Delivery Security Posture
SOC 2 Type II Alignment
Our delivery practices align with SOC 2 Type II controls — access management, change management, monitoring, and vendor risk.
Signed Summaries
A signed Delivery Security Summary is available on NDA for every engagement.
Regional Defaults
All client workloads deploy on US regions by default: AWS us-east / us-west, Azure East US / Central US, Zoho US data centers, Snowflake AWS US, Databricks AWS US.
DPA & BAA Support
All engagements start with a signed MSA plus a DPA. BAAs are signed when PHI is in scope.
RBAC & Time-Bounded Access
Role-based access control, least-privilege, and time-bounded access for FI Digital staff on client systems.
No Derivative Rights
All client code is versioned in client-owned repositories; we do not retain derivative rights.
Data Handling & Privacy
Enterprise-grade compliance frameworks applied to all data ingestion, migration, and transformation processes.
Comprehensive Data Act Alignment
CCPA / CPRA, Virginia CDPA, Colorado Privacy Act, and Connecticut Data Privacy Act aligned data handling for customer data flows.
Financial Security Expectations
GLBA Safeguards Rule aligned handling for financial-services client workloads.
Healthcare Compliance & BAA
HIPAA-aligned delivery with signed BAA for healthcare-adjacent workflows.
Classification & Encryption
Data classification, PII tagging, and encryption at rest and in transit on every production build.
Retention & Deletion
Data retention and deletion policies scoped per engagement.
AI Governance
Every AI pilot ships with: a model card; prompt and output logs retained 90+ days; an evaluation set run before every production change; a human-in-the-loop escalation path; and a kill-switch that turns off the AI without a deploy. We do not ship autonomous agents into customer-facing workflows without approved guardrails.

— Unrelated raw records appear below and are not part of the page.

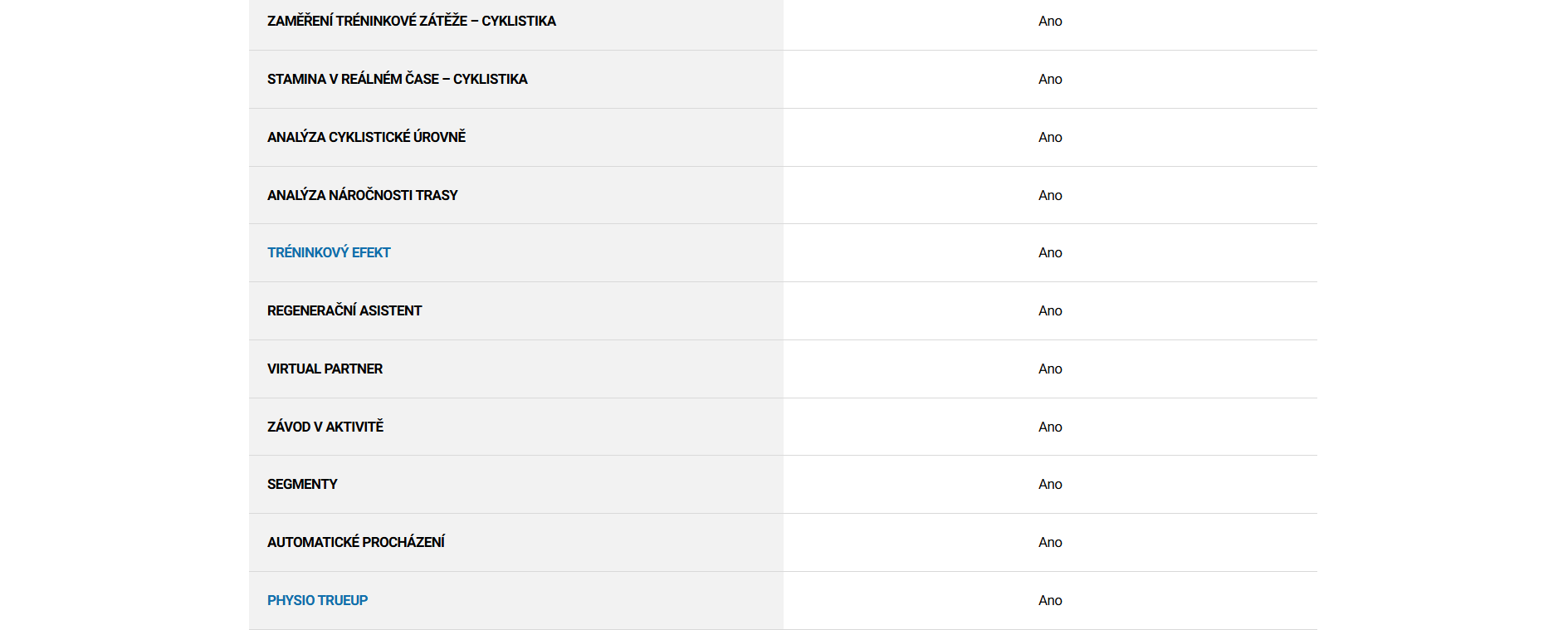Click the Ano value for PHYSIO TRUEUP
The width and height of the screenshot is (1568, 630).
click(x=1050, y=600)
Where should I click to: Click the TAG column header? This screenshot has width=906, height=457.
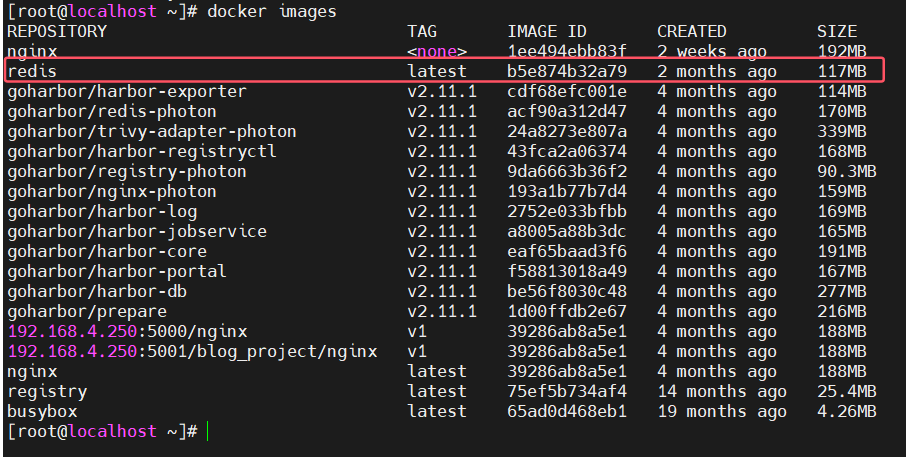(x=422, y=31)
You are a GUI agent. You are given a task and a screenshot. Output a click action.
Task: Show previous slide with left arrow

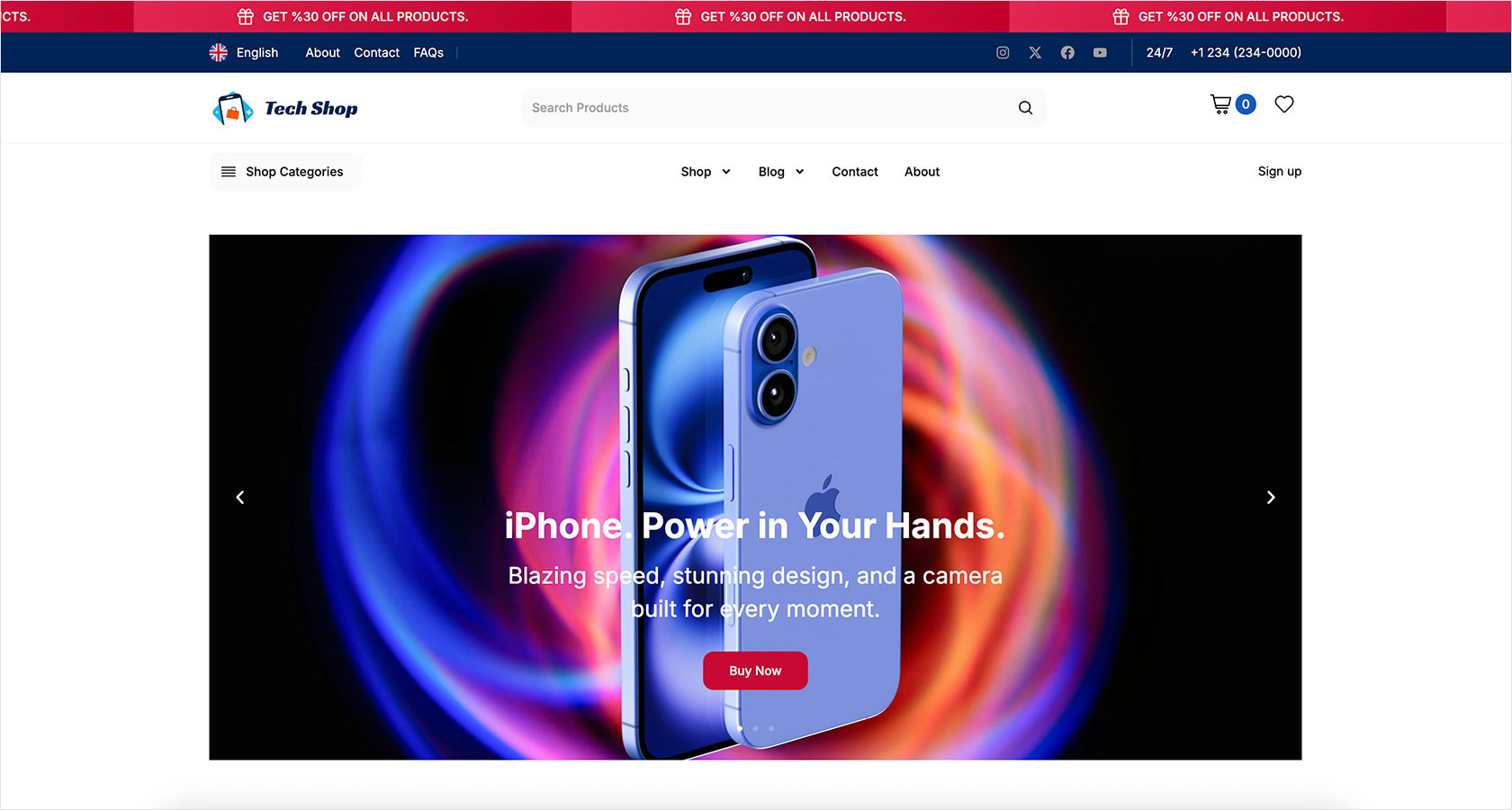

Enterprise Foundation Models
Claude (Anthropic), GPT-4o / GPT-5 (OpenAI), AWS Bedrock, Azure OpenAI, and open models (Llama, Mistral) on AWS / Azure where air-gap is required.
No Training on Prompts
All enterprise / API plans confirm no-training-on-prompts, safeguarding corporate IP.
State AI Law Alignment
Colorado AI Act, Utah AI Policy Act, Illinois AI Video Interview Act, NYC Local Law 144.
Contextual AI Disclosures
AI disclosure plan scoped per engagement to match jurisdictions where the pilot touches customers or employees.
Access Model
Zero-trust architecture governing staff interactions with systems.
Strict SSO & MFA Policies
Our staff access to client systems is SSO-enforced, MFA-enforced, time-bounded, and logged.

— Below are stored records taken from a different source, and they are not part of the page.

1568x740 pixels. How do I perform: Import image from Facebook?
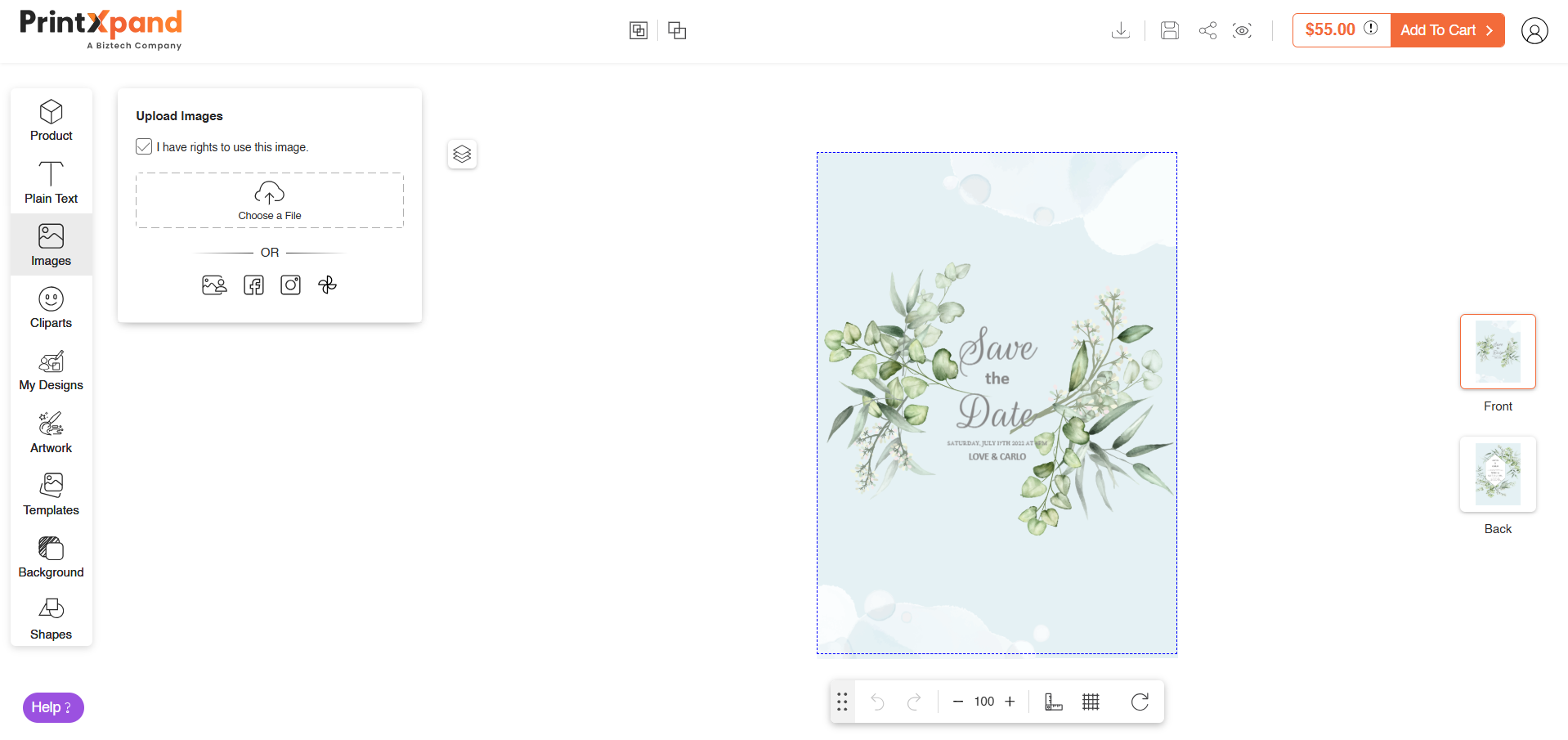(x=253, y=285)
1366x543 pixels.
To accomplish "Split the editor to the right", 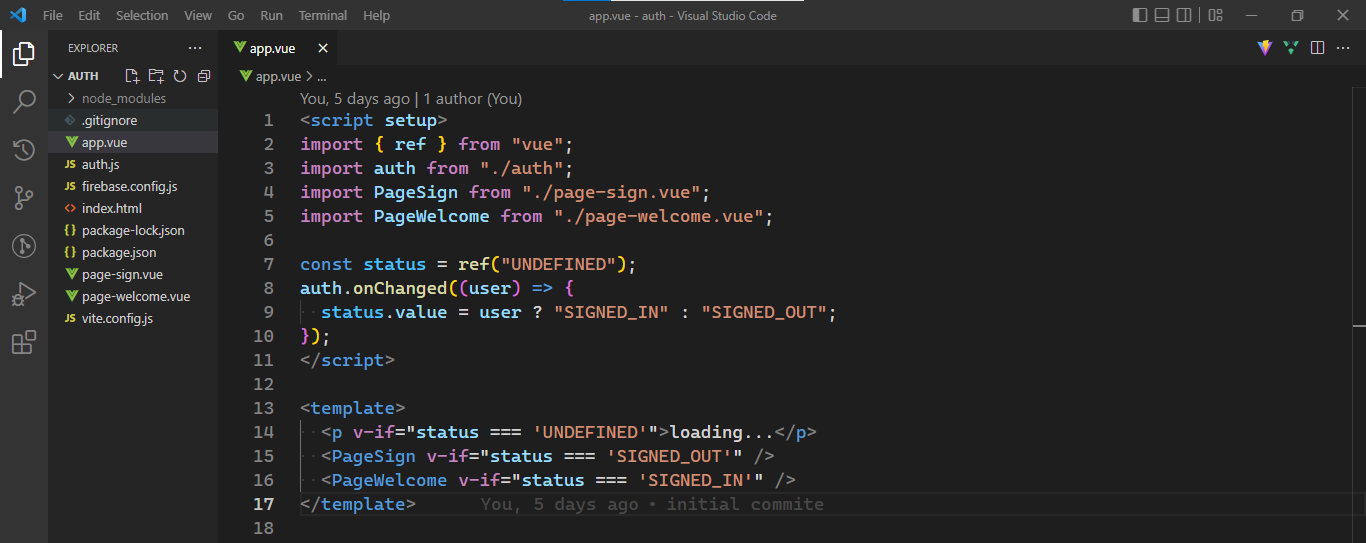I will (x=1318, y=48).
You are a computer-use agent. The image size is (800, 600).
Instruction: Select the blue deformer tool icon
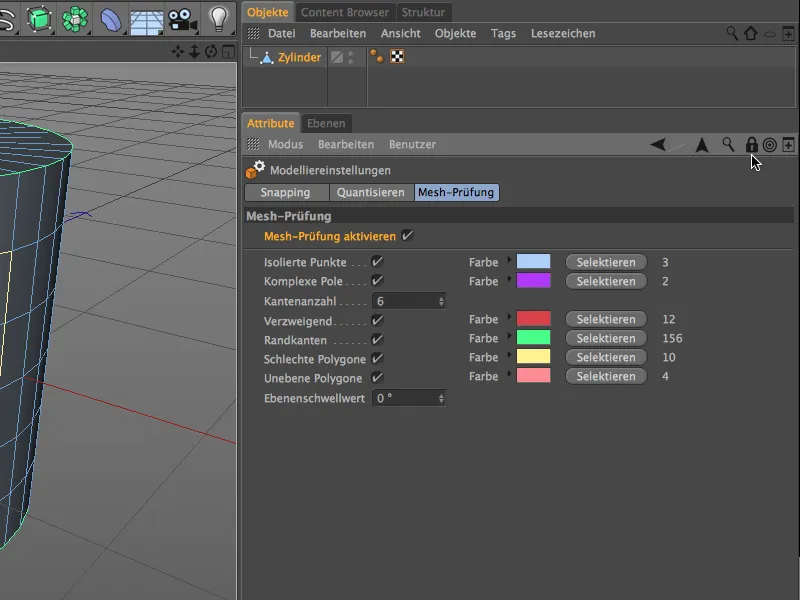[111, 19]
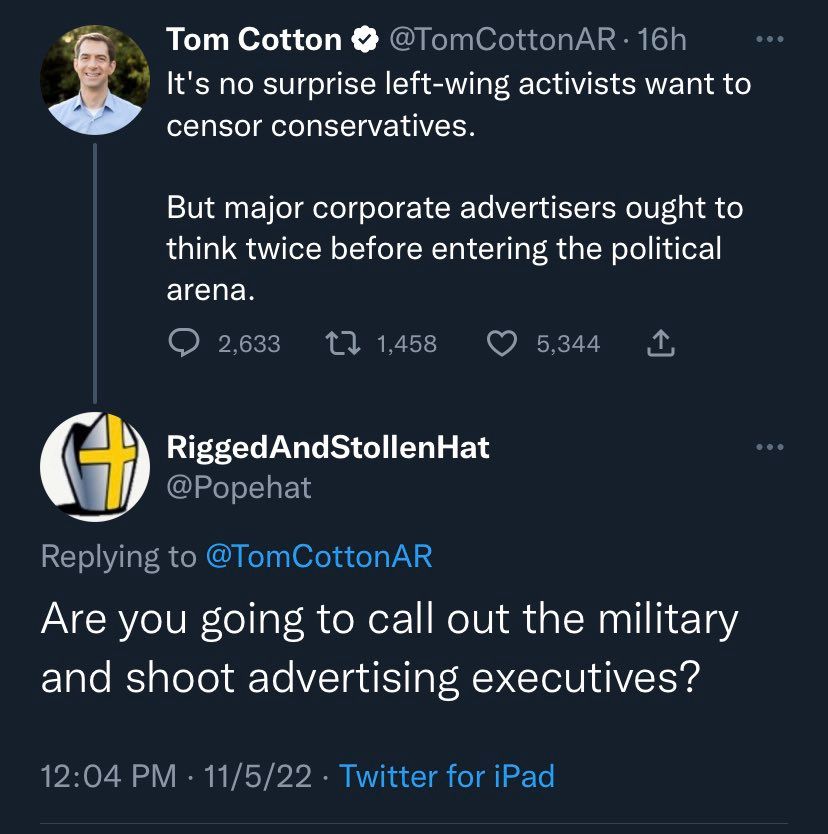The height and width of the screenshot is (834, 828).
Task: Click the 2,633 replies count
Action: pos(249,344)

Rapid Offboarding Protocols
We offboard staff from client systems within 24 hours of engagement change.
Subcontractor Compliance
Any subcontractors are named, approved, and contractually bound to the same posture.
Zero Unauthorized Offshore Access
We do not permit offshore access to client PHI or regulated financial data without an explicit, contractually bound agreement.
Insurance & Entity
Registered corporate credentials and active risk coverage protecting client interests.
US Registered Entity
FI Digital LLC — a US legal entity headquartered in Atlanta, Georgia.
Professional Indemnity Insurance
Professional indemnity / E&O insurance in place for all client scopes.
General Liability
General liability insurance active across US operations.
Cyber Liability
Enterprise cyber liability insurance in place.
Available Under NDA
Certificates of insurance are available on request under NDA.
Trust — Frequently Asked Questions
Are you SOC 2 Type II certified?
Our delivery practices align with SOC 2 Type II controls and a Delivery Security Summary is available on NDA. Clients seeking a full SOC 2 Type II report from a vendor should reach out — we will scope the evidence, controls, and subservice posture.
Will my data be used to train an AI model?
No. We deploy on enterprise / API plans that do not retain or train on prompts. We contractually confirm this in every engagement.
Can you sign a BAA?
Yes, where PHI is in scope.
What about international data transfer?
We default to US-region hosting. Cross-border transfer is scoped explicitly when required (e.g., Canadian clients with Canadian-resident users).
Do you conduct penetration testing?
Production builds ship with static analysis and dependency scanning on CI. Full penetration testing is scoped separately, often via a client-chosen third-party testing firm.